Hürriyet Gazetesi'nin 26 Ekim 2014 tarihli Pazar ekinde dokuz sütuna yerleştirilen ve kızıl güneşe karşı çekilen ‘flamingolar’ fotoğrafı herkes gibi benim de ilgimi çekti.
'Tarladan flamingo fışkırdı!' başlıklı haber için kullanılan fotoğrafı çeken kişiyi tanımak istedim.
Sol üst köşede aynen şöyle yazıyordu:
"Dr. Zafer Kurnuç."
Hiç şaşırmadım, hatta ‘eskimeyen bir dosta rastladığım için’ çok da memnun oldum.
Bunun üzerine fotoğrafı keyifle inceledim ve kaleme alınan yazıyı zevkle okudum.
Flamingolar, İzmir’de ‘yapay kuş cennetinin sağladığı nimet.’
ERZURUM’A DA YAPAY BİR KUŞ CENNETİ İSTİYORUZ
Palandöken Barajından sonra yer altı sularından artık faydalanamıyoruz,
Göç yolu üzerindeki Erzurum’a da Tortum yolu üzerinde Karasu yakınına bir yapay bir kuş cenneti yapamaz mıyız?
Ovada birkaç metreden su çıkıyor. Yapılacak tek şey bir gölet ve ortasına da yapay bir ada. Hepsi bu kadar.
Bu sayede göç eden yüzlerce türden kuşu, gidiş- dönüş yolunda Erzurum’a konuk edeceğiz.
Neyse dönelim biz asıl konuya.
Dr. Zafer Kurnuç, "Pasinler'in Kurnuç köyündenim" derdi.
Şimdi yeri park olan Numune Hastanesinde uzun yıllar hem dahiliyeci hem de başhekim olarak görev yaptı,
Erzurum'un o dönem en renkli simalarından biri olan Dr. Zafer Kurnuç, daha sonraları İzmir'e göç etti.

Bir veri kümesinden öğeler:

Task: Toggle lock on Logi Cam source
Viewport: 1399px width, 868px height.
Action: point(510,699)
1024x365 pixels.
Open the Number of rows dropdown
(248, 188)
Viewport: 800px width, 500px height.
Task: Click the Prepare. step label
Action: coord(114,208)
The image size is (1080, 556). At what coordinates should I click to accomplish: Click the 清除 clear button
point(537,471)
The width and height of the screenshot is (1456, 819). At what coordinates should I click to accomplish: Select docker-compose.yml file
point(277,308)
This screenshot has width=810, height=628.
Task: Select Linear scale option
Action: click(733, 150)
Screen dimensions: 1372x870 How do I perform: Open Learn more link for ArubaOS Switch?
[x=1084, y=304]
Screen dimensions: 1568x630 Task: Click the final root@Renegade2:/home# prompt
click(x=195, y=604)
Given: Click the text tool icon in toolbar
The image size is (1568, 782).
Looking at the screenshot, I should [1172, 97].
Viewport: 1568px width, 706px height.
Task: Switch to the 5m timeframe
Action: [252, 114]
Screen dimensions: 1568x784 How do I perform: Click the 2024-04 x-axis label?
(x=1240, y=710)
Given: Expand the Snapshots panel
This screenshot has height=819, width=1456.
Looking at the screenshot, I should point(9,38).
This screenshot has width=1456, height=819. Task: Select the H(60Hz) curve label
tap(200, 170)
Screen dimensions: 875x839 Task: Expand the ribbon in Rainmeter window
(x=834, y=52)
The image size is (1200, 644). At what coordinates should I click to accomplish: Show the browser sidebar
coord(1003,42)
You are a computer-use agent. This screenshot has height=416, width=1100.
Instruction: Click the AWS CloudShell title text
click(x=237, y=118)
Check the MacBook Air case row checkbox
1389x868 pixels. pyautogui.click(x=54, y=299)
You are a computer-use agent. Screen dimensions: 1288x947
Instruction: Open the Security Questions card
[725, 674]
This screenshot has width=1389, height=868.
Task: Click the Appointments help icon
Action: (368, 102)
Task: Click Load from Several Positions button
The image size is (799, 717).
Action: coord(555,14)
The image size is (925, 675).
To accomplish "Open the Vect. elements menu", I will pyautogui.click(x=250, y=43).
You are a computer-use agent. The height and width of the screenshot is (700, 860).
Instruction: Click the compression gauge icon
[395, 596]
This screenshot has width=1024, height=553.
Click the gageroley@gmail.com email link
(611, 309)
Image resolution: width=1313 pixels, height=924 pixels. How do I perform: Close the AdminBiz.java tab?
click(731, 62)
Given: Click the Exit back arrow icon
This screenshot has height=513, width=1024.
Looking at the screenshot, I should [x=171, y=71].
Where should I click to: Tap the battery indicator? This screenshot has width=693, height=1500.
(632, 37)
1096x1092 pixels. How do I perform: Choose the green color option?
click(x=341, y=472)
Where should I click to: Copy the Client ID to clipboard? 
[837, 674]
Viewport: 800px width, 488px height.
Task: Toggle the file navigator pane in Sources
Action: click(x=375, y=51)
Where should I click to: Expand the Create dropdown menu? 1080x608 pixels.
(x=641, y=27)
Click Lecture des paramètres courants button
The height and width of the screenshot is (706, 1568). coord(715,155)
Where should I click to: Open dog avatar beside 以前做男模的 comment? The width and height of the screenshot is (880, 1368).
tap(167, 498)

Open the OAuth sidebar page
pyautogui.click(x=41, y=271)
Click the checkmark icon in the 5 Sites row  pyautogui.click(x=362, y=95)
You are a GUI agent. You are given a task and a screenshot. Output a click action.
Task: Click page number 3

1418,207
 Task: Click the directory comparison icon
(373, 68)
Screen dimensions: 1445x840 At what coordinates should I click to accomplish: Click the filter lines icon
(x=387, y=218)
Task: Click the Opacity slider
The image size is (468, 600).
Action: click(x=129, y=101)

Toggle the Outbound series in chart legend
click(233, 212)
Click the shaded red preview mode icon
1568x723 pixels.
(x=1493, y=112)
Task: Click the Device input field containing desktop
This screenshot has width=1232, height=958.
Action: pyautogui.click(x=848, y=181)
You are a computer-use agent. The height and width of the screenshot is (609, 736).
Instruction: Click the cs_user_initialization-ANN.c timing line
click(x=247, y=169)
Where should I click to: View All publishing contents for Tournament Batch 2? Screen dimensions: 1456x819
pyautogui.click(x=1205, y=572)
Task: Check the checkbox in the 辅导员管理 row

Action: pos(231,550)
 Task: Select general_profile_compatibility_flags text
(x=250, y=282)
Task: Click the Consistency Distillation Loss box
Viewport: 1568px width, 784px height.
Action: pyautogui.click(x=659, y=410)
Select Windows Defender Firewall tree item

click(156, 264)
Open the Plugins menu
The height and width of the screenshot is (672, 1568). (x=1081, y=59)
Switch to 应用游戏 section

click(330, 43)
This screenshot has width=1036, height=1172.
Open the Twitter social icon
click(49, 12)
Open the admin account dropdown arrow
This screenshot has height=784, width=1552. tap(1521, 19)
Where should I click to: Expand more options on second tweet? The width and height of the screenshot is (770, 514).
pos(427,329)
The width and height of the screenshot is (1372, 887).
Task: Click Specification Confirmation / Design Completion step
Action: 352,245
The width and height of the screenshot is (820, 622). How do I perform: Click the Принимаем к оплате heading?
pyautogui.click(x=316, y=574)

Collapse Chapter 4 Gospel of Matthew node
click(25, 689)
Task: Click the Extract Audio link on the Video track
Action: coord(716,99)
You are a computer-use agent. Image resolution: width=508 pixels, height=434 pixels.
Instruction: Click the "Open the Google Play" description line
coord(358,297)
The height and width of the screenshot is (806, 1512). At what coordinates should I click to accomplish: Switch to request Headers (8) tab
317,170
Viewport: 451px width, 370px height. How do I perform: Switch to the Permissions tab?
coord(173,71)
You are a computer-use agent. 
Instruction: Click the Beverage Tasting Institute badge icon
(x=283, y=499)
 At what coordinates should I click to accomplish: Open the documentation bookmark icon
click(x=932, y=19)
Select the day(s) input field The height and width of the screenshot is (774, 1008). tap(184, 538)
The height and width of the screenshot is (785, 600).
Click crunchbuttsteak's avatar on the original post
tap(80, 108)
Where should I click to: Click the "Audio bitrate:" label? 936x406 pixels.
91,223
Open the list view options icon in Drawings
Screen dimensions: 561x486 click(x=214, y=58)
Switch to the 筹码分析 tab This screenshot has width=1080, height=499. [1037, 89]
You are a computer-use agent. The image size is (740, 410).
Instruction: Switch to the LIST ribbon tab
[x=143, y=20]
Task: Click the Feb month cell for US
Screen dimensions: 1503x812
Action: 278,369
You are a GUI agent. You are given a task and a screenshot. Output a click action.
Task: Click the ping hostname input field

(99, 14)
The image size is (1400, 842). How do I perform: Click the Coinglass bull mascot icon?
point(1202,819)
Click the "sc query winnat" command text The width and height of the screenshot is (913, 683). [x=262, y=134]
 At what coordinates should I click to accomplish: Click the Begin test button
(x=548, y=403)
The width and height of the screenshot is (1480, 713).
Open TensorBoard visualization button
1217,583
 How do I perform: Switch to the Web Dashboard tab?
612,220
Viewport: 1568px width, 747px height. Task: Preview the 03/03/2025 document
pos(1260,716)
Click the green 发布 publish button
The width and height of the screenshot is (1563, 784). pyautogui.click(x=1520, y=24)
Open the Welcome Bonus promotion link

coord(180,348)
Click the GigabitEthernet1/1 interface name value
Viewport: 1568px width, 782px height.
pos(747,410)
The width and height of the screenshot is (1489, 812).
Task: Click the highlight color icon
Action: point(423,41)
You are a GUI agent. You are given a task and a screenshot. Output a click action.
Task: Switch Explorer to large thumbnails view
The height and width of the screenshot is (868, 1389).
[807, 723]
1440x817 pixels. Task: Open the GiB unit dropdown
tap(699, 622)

• Yapılacak iş: Dr. Zafer Kurnuç'un çektiği flamingo fotoğrafıyla açılan yazının son cümlesinden sonrasını yazarak yazıyı sürdürün. Öğelerin bu işte hiçbir rolü yok.

• Yanıt aşağıda:
"PARA KARŞILIĞI İŞ YAPMADIM"
"Adım Zafer Kurnuç. 30 yıldan beri Erzurum Numune Hastanesi'nde iç hastalıkları uzmanı olarak görev yapmaktayım. 1986-1990 arasında aynı hastanede başhekimlik yaptım. Siyasilerin taleplerinden usandığım için de istifa etmiştim. Bir konuda da iddialıyım; meslek hayatım boyunca tek kuruş rüşvet almadım, hiç kimseye para karşılığı iş yapmadım, fakir fukarayı ezmedim, haksız yere ve menfaat karşılığı kimseye rapor vermedim. Adım tek bir yolsuzluk olayına karışmadı."
Hürriyet Gazetesinde, Yalçın Bayer'in 'Serbest Kürsü' köşesinde Dr. Zafer Kurnuç, 'Elveda hastanem' başlıklı yazısına, yukarıdaki sözlerle başlıyordu.
Sonra da çok iddialı biçimde devam ediyordu:
"Beni Erzurum'da hemen herkes tanır, sorun, araştırın. Yukarıda söylediklerimin bir tekinin aksini iddia eden, tek bir kişi de çıksa, birkaç kişilik heyet huzurunda diplomamı yırtacağım ve bir daha hekimlik yapmayacağım."
Bizler uzun meslek yaşamımız boyunca o piyasada neler görmedik ki?
Ameliyat karşılığı kilo işi altın alanları, köylünün öküzünü sattıranları, acilen satamadığı için öküzü getirip hastanenin bahçesindeki ağaca bağlayanları unutmak mümkün mü?
Doğru, dürüst, saygın, güvenilir, dost canlısı Dr. Zafer Kurnuç'un veda yazısı yayınlanalı neredeyse 10 yıl olmuş.
'Gözden ırak olunca insan, gönülden de ırak olurmuş' özdeyişini anımsadım.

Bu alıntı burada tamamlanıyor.